Verteidigungsministerium der Russischen Föderation über die vollständige Wiederherstellung von Gliedmaßen nach Minenexplosions- und Schusswunden während einer Spezialoperation

Das russische Verteidigungsministerium sprach über eine innovative Methode zur Wiederherstellung von Armen und Beinen nach Verletzungen.

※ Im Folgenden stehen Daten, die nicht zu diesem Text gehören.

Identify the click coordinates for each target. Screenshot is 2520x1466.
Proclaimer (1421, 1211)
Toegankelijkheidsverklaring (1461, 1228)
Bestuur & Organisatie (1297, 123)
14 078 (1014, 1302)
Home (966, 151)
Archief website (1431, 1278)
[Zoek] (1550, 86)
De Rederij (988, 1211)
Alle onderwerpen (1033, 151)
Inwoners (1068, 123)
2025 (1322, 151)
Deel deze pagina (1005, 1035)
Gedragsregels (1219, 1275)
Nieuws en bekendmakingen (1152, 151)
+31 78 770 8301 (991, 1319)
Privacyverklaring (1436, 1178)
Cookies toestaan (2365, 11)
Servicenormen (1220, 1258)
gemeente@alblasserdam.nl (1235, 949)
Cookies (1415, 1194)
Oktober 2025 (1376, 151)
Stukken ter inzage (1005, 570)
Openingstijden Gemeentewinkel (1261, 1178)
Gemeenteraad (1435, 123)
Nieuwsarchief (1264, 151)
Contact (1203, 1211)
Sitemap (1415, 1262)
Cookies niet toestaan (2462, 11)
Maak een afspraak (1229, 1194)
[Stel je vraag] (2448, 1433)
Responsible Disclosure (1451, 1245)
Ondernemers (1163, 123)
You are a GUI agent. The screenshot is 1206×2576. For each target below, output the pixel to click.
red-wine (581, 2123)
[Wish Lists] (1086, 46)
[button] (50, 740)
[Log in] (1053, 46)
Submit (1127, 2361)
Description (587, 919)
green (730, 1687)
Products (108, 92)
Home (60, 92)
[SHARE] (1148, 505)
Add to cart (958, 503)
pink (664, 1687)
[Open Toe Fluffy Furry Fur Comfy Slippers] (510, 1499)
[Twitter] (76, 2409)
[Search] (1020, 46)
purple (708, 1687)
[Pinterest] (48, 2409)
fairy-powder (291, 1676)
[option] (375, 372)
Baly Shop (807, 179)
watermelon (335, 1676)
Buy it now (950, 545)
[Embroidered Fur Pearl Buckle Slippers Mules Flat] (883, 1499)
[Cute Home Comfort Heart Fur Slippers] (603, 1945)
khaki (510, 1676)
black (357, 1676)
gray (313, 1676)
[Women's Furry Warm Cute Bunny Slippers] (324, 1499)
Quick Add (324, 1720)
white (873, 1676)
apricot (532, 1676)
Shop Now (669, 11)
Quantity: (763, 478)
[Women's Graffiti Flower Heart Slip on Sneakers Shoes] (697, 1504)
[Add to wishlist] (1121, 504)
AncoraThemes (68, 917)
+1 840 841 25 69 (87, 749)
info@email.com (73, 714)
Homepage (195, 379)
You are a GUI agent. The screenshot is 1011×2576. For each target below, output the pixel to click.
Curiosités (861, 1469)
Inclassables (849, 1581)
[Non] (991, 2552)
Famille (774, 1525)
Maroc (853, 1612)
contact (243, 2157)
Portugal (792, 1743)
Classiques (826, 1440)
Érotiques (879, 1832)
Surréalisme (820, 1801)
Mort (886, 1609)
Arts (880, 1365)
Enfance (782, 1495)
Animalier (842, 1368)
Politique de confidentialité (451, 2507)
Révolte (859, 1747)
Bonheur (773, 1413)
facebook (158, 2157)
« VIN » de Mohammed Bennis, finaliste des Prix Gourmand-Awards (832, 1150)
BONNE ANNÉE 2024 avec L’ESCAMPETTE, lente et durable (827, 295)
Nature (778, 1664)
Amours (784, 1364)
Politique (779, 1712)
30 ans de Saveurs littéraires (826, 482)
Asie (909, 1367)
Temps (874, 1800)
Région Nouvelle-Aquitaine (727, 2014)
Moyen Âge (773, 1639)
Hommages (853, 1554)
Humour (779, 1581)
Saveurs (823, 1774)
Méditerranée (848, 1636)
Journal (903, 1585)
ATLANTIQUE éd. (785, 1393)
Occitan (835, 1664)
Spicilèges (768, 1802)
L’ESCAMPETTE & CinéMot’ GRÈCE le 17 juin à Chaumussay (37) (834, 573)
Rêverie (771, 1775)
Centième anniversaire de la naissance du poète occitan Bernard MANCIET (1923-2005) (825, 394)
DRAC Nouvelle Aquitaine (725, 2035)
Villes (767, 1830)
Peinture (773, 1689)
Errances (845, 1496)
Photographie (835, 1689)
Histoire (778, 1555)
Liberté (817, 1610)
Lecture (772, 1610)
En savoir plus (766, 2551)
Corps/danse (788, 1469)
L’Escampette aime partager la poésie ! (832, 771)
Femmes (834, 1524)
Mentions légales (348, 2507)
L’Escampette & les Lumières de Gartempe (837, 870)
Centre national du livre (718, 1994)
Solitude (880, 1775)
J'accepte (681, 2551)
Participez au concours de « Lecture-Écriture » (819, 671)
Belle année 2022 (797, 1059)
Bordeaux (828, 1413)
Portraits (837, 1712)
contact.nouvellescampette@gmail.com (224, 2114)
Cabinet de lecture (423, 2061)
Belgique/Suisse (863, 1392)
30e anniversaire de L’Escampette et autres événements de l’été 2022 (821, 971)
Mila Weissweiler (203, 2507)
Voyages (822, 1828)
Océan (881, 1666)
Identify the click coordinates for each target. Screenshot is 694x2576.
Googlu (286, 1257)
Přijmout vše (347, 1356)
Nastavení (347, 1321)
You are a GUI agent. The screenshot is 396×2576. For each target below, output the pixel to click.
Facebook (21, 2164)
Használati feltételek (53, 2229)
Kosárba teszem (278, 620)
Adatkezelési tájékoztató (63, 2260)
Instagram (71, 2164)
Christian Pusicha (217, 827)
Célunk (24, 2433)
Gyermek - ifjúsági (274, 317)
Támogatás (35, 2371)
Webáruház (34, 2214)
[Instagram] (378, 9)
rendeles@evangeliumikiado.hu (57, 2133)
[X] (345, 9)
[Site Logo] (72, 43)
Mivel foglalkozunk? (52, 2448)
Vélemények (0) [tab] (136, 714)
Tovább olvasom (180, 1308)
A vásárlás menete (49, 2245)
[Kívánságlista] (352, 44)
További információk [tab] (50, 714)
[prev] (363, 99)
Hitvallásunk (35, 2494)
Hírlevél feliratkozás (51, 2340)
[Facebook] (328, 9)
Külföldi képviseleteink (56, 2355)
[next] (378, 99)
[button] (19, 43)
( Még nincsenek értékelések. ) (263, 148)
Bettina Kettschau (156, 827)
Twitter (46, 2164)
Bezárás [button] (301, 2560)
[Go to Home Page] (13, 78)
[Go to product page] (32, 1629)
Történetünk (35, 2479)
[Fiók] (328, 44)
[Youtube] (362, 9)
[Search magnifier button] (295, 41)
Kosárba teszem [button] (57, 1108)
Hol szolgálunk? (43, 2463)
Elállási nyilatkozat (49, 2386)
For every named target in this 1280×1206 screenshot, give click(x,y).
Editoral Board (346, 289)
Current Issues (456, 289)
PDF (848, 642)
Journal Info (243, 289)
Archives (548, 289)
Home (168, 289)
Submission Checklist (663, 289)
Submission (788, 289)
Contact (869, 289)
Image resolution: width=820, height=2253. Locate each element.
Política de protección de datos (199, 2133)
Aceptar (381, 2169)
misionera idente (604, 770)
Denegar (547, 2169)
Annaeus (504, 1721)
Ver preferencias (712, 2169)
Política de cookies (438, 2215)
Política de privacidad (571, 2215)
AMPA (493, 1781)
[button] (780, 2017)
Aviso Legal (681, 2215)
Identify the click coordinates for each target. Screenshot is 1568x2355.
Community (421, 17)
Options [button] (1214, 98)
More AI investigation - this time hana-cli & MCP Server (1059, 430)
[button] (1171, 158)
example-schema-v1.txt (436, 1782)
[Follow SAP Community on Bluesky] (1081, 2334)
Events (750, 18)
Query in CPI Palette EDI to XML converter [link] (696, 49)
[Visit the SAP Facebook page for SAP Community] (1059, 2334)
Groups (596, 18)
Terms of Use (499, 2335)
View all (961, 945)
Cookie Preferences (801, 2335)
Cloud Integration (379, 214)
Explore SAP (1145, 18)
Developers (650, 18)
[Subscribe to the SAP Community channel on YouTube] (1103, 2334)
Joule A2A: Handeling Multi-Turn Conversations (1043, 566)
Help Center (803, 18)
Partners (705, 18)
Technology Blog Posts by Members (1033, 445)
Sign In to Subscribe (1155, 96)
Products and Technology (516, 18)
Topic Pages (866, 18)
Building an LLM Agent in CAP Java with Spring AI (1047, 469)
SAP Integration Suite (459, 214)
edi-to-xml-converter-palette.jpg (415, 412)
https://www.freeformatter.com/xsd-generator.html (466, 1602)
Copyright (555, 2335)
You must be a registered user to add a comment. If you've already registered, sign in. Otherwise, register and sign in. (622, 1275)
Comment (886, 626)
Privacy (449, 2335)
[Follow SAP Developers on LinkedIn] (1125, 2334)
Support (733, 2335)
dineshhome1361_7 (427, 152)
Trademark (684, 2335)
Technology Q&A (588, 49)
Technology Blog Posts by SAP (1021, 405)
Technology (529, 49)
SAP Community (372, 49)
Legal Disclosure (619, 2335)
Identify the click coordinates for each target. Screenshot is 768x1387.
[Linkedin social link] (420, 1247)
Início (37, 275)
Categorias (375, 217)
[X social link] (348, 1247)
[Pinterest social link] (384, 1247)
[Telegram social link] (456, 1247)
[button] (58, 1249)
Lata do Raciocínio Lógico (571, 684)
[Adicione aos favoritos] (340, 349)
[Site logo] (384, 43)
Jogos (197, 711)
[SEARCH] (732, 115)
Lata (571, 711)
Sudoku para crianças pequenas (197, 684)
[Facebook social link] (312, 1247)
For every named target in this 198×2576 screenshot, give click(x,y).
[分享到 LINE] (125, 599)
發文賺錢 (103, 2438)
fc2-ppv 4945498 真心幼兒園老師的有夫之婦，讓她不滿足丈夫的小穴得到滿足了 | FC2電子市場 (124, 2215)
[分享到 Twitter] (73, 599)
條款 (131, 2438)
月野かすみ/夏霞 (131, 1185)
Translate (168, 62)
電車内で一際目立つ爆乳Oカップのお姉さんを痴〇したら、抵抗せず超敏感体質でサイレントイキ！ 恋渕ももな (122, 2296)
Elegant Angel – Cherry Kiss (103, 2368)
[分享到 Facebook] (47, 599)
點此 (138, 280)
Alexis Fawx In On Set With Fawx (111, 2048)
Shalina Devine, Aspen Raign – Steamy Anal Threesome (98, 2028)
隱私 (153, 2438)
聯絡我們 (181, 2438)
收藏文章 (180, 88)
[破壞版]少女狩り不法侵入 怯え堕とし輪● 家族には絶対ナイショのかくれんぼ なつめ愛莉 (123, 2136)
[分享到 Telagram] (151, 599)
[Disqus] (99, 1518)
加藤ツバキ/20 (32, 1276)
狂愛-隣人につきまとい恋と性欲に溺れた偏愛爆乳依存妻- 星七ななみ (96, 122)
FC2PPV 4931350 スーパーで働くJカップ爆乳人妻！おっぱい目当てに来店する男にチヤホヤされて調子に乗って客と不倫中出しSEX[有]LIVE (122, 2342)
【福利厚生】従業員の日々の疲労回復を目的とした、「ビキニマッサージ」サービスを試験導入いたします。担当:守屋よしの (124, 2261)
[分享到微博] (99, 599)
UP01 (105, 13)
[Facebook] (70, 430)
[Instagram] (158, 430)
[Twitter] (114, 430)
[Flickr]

Wie informiert RIA Novosti, russische Militärärzte haben gelernt, Teile von Gliedmaßen nach Verletzungen zu rekonstruieren. Journalisten des Verteidigungsministeriums wurde über die neue Methode berichtet:

„Zum ersten Mal in der medizinischen Praxis entwickelten und implementierten Militärärzte des nach dem Akademiker N.N. Burdenko vom russischen Verteidigungsministerium in Moskau benannten Hauptmilitärklinischen Krankenhauses eine neue Methode der 3D-Modellierung von Implantaten für die vollständige Wiederherstellung der Gliedmaßen von Patienten die während eines Militäreinsatzes schwere Minen- und Schussverletzungen erlitten haben. Die neue Technologie ermöglicht es insbesondere, für jeden Patienten ein individuelles dreidimensionales Implantat herzustellen, das in Größe und Form dem verlorenen Knochenfragment des Opfers vollständig entspricht. „

Nach Angaben von Krankenhausspezialisten wird im Bereich der zerstörten Extremität ein Implantat eingesetzt, das mit Knochengewebefragmenten aus anderen Bereichen gefüllt, transplantiert oder unter Verwendung der Stammzellen der Verwundeten gezüchtet wird. Die Technologie ermöglicht die Wiederherstellung von Gelenken, Muskeln, Geweben – einschließlich der Haut.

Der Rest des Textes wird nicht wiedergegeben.